O tom não era diferente nas páginas editoriais. “O progresso ganha a selva. Lugarejos
perdidos na selva começam a plantar e criar os primeiros bois.”
O especial Amazônia da Realidade, de outubro de 1971, abre uma matéria com o título
“As patas do boi estão abrindo 280 fazendas na Amazônia: uma área duas vezes a da
Áustria”. E reproduz a fala do diretor do consórcio Swift-Armour-King’s Ranch, três
dos maiores grupos mundiais de carne: “Metade da população do mundo passa fome,
está prevista uma grande escassez de alimentos para as próximas décadas.

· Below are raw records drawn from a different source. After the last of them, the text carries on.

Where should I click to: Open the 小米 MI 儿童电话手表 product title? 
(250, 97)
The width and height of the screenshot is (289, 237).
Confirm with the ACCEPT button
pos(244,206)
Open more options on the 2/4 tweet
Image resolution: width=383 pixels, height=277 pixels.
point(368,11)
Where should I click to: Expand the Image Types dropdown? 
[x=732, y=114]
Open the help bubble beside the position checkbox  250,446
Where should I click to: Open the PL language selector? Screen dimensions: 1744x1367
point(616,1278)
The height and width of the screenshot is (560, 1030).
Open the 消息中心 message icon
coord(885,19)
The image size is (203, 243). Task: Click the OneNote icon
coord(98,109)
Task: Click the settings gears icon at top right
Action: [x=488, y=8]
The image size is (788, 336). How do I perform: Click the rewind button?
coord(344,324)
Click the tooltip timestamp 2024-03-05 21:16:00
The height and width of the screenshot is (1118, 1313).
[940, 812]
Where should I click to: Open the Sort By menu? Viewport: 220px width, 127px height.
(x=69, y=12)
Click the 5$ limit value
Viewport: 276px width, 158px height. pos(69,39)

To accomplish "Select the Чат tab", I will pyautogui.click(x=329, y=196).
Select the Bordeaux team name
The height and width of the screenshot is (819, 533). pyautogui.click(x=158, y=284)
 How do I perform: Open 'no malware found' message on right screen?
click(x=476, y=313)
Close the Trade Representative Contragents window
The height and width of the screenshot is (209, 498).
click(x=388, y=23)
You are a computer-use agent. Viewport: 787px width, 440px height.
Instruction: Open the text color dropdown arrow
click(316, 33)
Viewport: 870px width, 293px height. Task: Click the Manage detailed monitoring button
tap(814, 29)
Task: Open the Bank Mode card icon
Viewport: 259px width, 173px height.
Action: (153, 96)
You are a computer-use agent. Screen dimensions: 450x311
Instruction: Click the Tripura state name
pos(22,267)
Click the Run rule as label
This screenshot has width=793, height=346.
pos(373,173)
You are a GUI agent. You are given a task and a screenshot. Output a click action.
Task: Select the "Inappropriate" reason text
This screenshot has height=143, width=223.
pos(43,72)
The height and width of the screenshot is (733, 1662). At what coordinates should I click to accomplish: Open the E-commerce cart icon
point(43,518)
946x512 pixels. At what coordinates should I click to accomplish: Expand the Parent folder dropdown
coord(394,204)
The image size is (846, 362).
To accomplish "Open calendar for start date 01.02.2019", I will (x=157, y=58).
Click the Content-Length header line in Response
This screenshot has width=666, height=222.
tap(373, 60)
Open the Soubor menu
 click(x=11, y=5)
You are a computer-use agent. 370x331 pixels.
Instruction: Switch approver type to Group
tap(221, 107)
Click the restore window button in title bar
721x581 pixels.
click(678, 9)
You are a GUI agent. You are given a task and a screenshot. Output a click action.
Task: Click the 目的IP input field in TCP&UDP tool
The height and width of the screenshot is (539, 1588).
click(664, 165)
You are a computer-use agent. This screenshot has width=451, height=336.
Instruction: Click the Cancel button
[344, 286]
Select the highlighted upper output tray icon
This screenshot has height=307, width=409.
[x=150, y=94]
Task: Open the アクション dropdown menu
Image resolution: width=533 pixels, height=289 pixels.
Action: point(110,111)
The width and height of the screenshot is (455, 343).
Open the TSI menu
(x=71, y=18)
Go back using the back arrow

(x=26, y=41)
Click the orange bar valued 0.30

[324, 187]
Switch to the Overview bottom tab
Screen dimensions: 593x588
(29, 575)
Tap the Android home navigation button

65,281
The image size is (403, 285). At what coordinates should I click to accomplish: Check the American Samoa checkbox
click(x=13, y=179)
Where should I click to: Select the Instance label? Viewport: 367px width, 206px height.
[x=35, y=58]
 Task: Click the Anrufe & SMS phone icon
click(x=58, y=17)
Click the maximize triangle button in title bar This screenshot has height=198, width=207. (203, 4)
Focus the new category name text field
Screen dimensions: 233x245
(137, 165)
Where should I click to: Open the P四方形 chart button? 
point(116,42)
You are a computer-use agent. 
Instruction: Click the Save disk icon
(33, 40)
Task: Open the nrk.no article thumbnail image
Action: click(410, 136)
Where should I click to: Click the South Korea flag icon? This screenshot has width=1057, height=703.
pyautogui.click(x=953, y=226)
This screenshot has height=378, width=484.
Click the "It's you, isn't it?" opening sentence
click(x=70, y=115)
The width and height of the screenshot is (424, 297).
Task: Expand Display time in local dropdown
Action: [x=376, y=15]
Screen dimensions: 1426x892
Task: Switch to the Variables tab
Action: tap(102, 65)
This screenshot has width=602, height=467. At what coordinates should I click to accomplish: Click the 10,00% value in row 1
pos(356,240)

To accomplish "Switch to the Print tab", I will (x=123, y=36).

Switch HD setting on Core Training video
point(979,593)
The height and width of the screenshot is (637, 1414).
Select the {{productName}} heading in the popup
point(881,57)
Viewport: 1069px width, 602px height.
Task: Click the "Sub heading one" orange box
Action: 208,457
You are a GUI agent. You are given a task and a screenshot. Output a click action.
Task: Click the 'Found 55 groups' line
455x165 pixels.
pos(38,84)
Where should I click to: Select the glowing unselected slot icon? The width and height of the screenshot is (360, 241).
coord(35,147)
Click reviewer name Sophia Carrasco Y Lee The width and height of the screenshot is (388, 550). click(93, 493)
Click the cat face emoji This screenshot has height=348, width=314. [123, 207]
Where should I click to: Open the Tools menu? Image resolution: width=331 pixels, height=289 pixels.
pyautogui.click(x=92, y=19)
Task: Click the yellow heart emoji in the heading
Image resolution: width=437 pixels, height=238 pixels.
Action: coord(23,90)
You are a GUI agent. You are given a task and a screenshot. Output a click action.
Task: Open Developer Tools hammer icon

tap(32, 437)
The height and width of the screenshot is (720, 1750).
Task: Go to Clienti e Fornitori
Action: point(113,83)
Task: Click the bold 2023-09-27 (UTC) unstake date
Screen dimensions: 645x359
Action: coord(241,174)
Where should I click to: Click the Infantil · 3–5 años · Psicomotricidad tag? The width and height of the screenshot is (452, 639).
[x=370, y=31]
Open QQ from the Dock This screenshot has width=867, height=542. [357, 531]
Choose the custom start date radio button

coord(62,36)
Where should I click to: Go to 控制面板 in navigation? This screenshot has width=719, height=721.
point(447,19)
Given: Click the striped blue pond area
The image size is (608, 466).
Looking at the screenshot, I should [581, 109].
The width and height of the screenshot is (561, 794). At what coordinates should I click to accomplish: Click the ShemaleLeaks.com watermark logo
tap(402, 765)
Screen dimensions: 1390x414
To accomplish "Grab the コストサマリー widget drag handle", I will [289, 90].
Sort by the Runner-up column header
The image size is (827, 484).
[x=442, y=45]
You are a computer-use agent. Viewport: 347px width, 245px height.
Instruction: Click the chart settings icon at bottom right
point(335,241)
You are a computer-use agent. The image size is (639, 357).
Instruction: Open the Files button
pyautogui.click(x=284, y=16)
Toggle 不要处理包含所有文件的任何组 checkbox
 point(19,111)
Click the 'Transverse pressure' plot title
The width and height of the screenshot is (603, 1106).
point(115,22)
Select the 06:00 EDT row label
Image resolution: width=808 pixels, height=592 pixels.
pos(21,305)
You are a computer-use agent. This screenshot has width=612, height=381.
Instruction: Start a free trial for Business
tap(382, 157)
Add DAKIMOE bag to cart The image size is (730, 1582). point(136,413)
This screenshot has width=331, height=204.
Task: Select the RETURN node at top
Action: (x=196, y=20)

A região
amazônica está fadada a ser o grande centro exportador de carne do mundo”.
BR-364
Mas o caso de mais rápido e agressivo desmatamento da Amazônia se deu em
Rondônia, com a abertura, em 1973, da estrada Cuiabá-Porto Velho (BR-364) e seu
asfaltamento, em 1984. O programa Polonoroeste investiu 1,5 bilhão de dólares na
colonização no estado a noroeste de Mato Grosso, sendo apenas 3% do valor reservado
à proteção do meio ambiente e 0,5% à pesquisa científica.
No final dos anos 1970 somente em Rondônia operavam setecentas serrarias, com 3
mil homens trabalhando no corte de madeira, com grande ineficiência: era preciso
queimar 150 milhões de metros cúbicos de madeira para obter 6 milhões de metros
cúbicos de madeiras nobres.
Para obter uma tonelada de ferro-gusa é necessária a lenha de pelo menos seiscentos
metros quadrados de floresta nativa. O carvão vegetal vinha de milhares de fornos
comumente chamados de “rabo-quente”, muitos deles irregulares e com precárias
condições de trabalho, em cidades como Marabá, antigo centro do conhecido
“polígono da castanha”, outrora com abundância da espécie.
Estima-se que até 2005 foram desmatados ilegalmente 800 mil hectares para atender
a exportação acumulada de ferro-gusa. O resultado em toda a grande região de Carajás
é a sumária eliminação da floresta, como pode ser comprovado no Google Earth,
comparando o desmatamento na linha do tempo na região entre 1984 e hoje.